(Stored items)
● ● ●

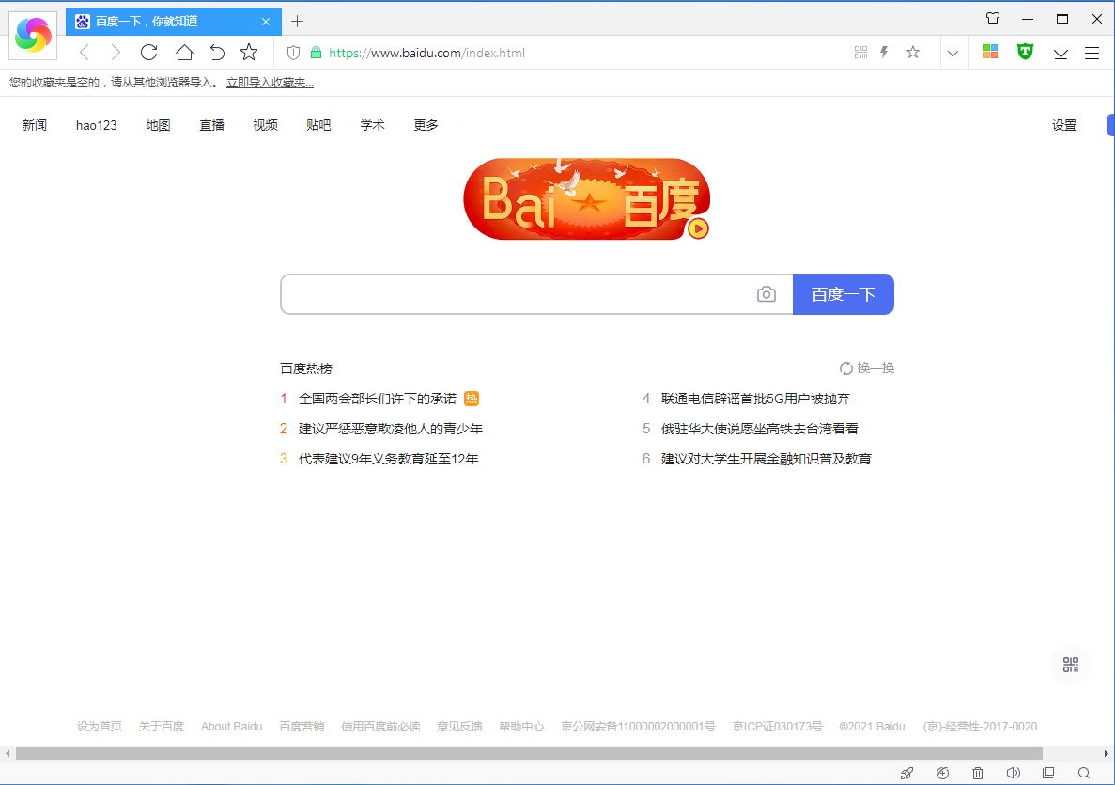Click the green shield ad-block icon
Screen dimensions: 1115x785
tap(1025, 53)
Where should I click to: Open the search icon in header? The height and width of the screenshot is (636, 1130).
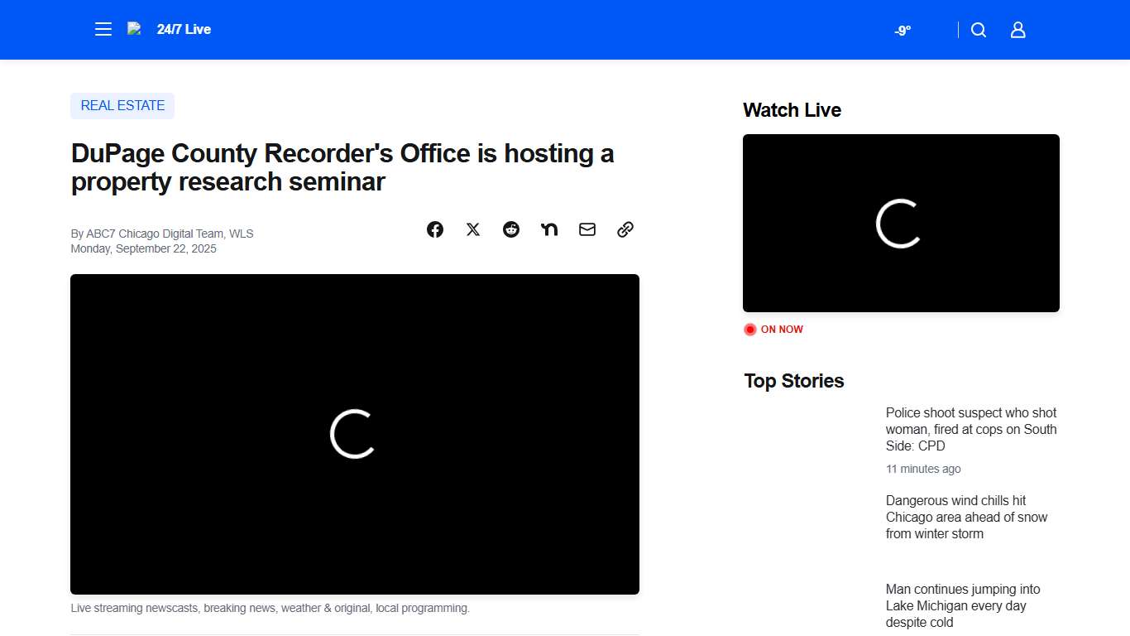(x=979, y=30)
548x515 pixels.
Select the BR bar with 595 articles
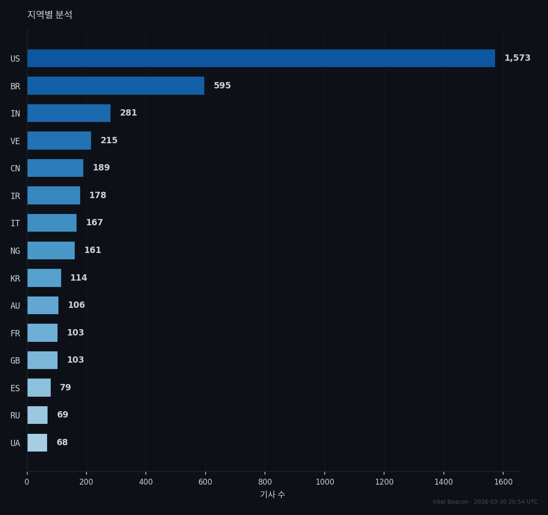coord(115,86)
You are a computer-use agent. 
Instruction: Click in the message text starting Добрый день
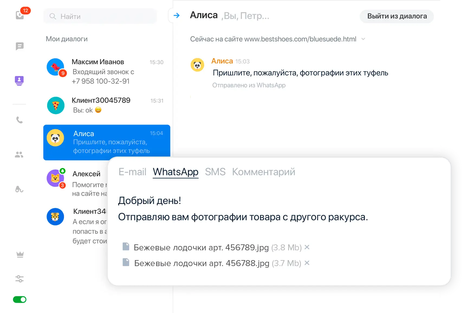(243, 209)
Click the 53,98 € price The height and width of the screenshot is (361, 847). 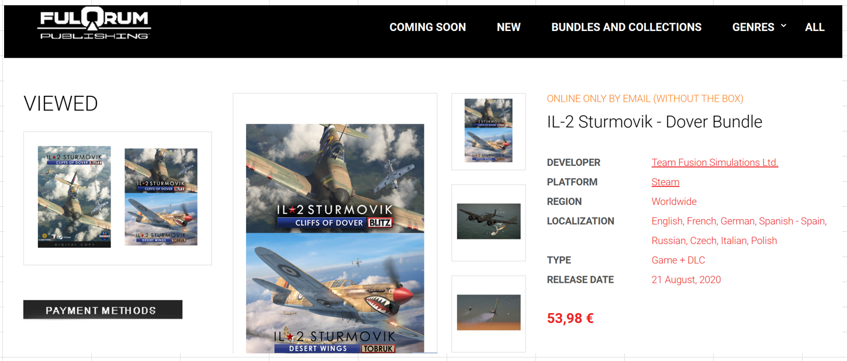(570, 318)
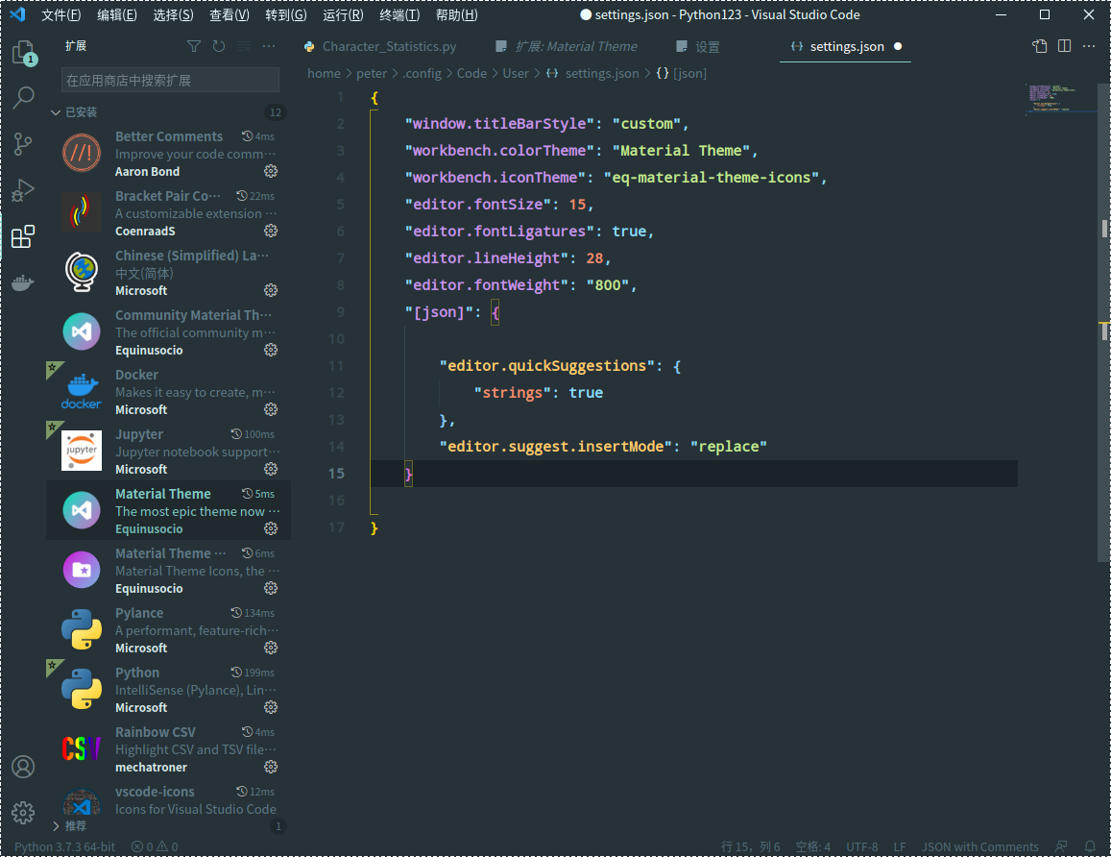
Task: Open the Manage gear at bottom left
Action: pyautogui.click(x=23, y=812)
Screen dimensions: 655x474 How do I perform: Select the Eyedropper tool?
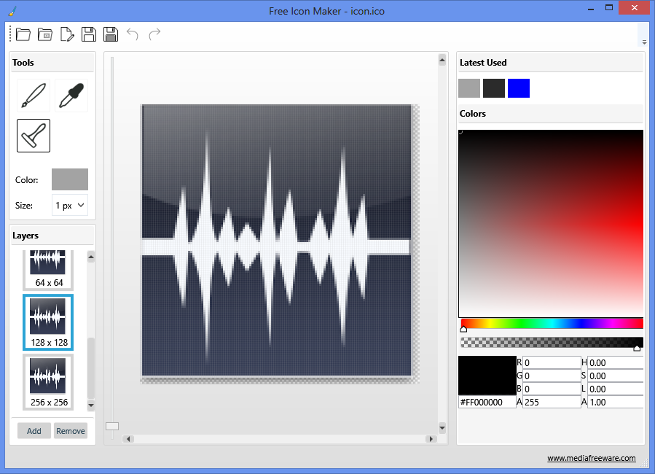[x=71, y=96]
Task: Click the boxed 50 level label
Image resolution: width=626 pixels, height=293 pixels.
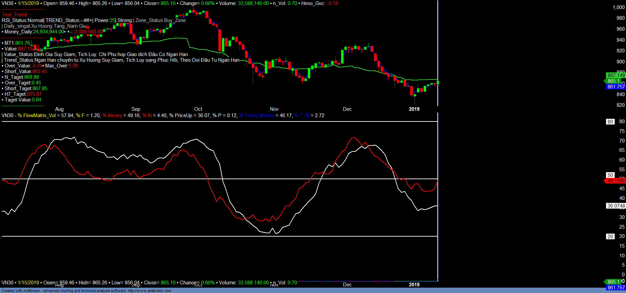Action: pyautogui.click(x=610, y=175)
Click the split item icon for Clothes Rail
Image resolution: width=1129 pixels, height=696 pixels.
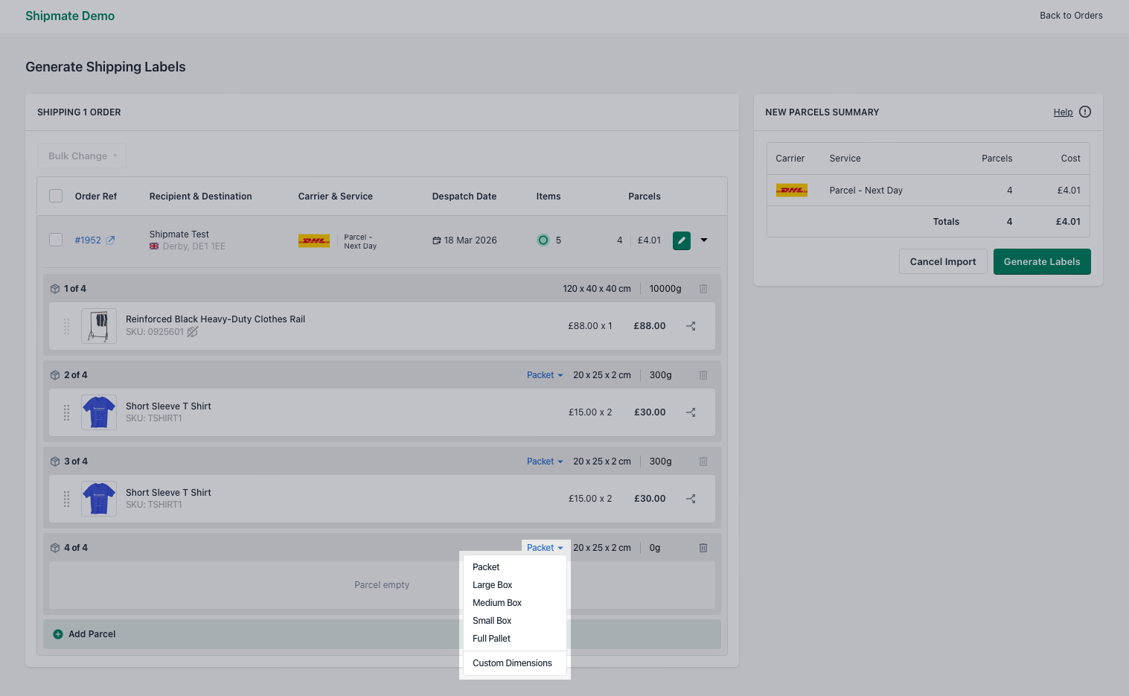(690, 325)
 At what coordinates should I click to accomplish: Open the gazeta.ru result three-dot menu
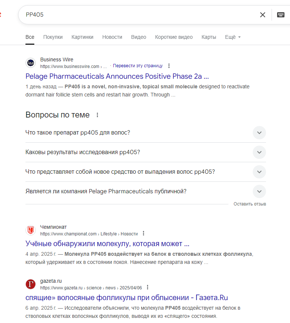click(x=148, y=288)
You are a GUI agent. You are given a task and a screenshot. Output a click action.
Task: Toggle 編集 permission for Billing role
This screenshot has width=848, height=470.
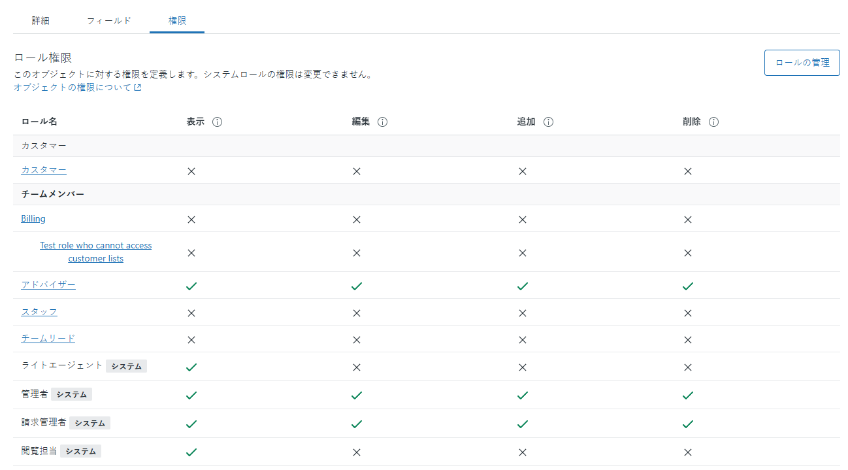tap(357, 220)
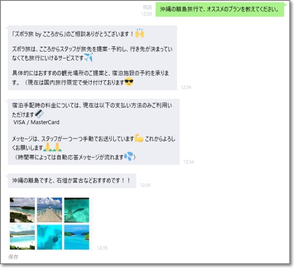Screen dimensions: 294x268
Task: Open the wooden pier photo thumbnail
Action: coord(50,210)
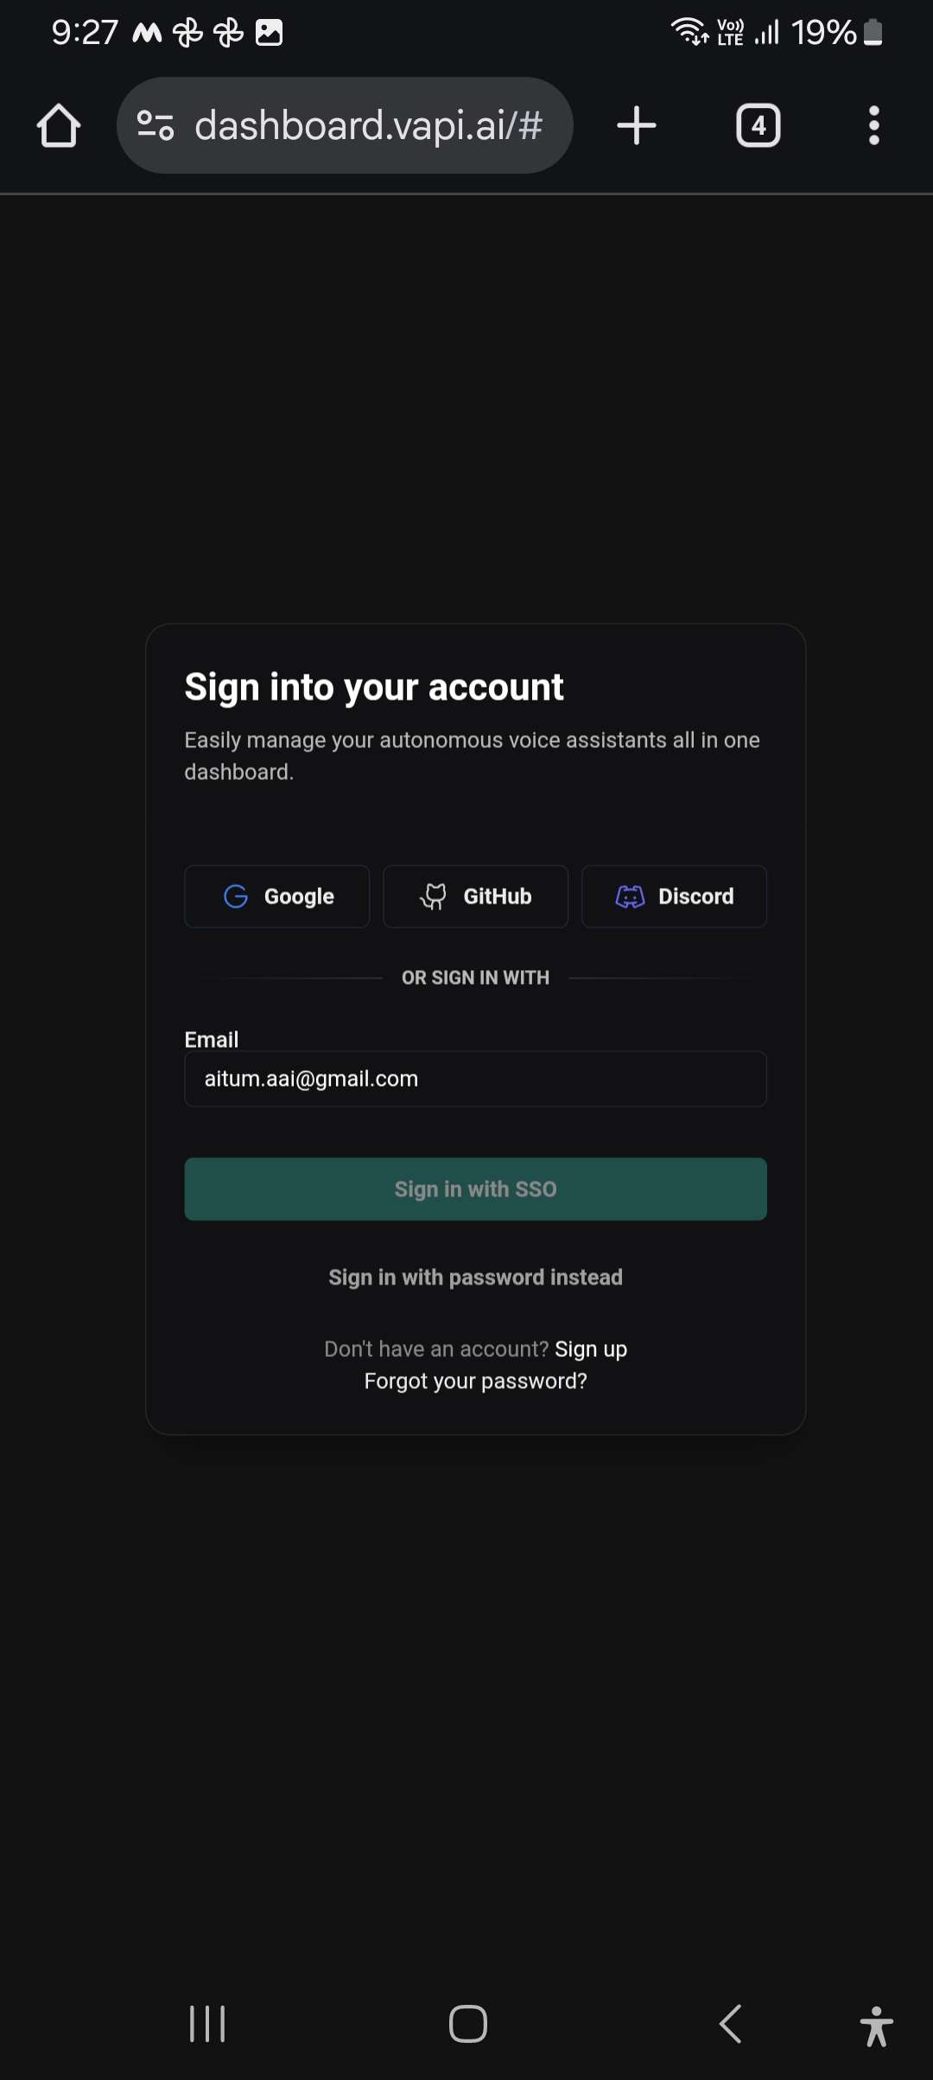Sign in with Google button
The image size is (933, 2080).
276,897
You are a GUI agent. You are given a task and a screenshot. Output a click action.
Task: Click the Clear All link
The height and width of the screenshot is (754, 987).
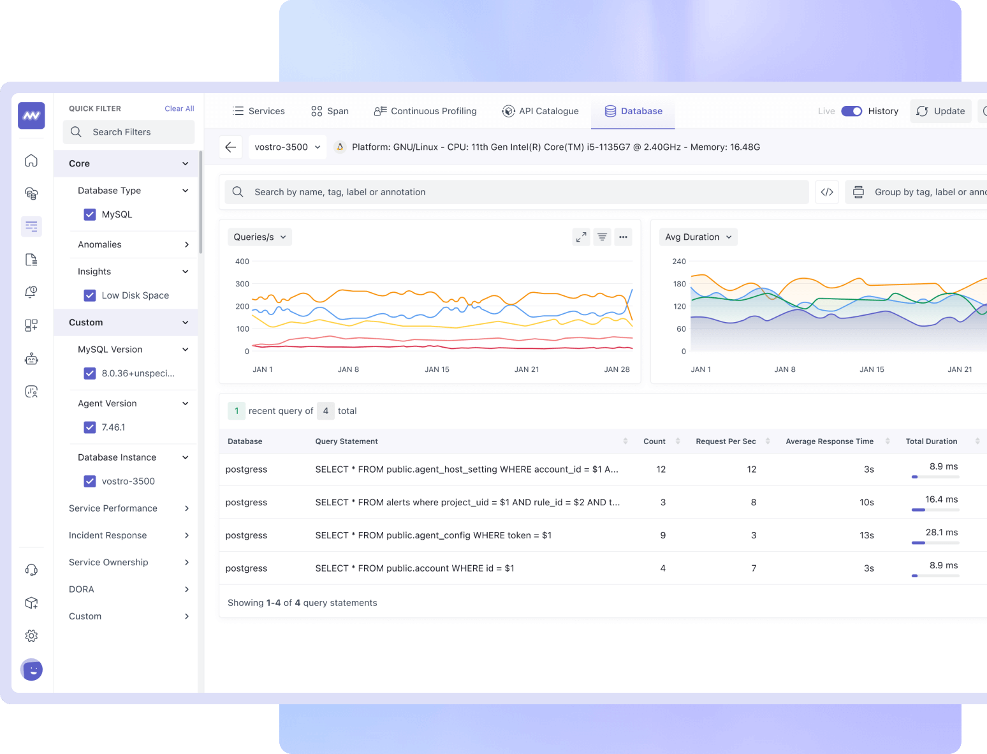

● ● ●

■ **REQUIRED WORK**
Going by the data above, the answer is exactly the lines from the one holding "At what coordinates" to the one holding "Task: Toggle 編集 permission for Billing role", both kept, with the pictures left out.

■ **SOLVED PROBLEM**
 At what coordinates should I click to accomplish: Open the gazeta.ru result three-dot menu
click(x=148, y=288)
You are a GUI agent. You are given a task and a screenshot. Output a click action.
Task: Toggle 編集 permission for Billing role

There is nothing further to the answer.